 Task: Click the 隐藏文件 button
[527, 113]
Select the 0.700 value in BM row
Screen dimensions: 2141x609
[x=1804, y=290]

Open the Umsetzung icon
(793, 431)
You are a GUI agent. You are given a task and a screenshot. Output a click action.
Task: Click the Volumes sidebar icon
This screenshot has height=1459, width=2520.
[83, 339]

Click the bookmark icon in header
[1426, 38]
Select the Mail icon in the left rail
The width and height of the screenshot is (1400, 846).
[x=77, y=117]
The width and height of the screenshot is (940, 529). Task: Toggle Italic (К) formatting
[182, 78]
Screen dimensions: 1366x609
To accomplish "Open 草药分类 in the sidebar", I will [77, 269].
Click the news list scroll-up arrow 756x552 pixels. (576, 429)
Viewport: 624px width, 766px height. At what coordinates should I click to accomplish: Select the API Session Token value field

═══

■ To be done ■
Copy out the lines of the material from the one containing "Click the news" through its end, word for word.

■ Completed exercise ■
Click the news list scroll-up arrow 756x552 pixels. (576, 429)
Viewport: 624px width, 766px height. At what coordinates should I click to accomplish: Select the API Session Token value field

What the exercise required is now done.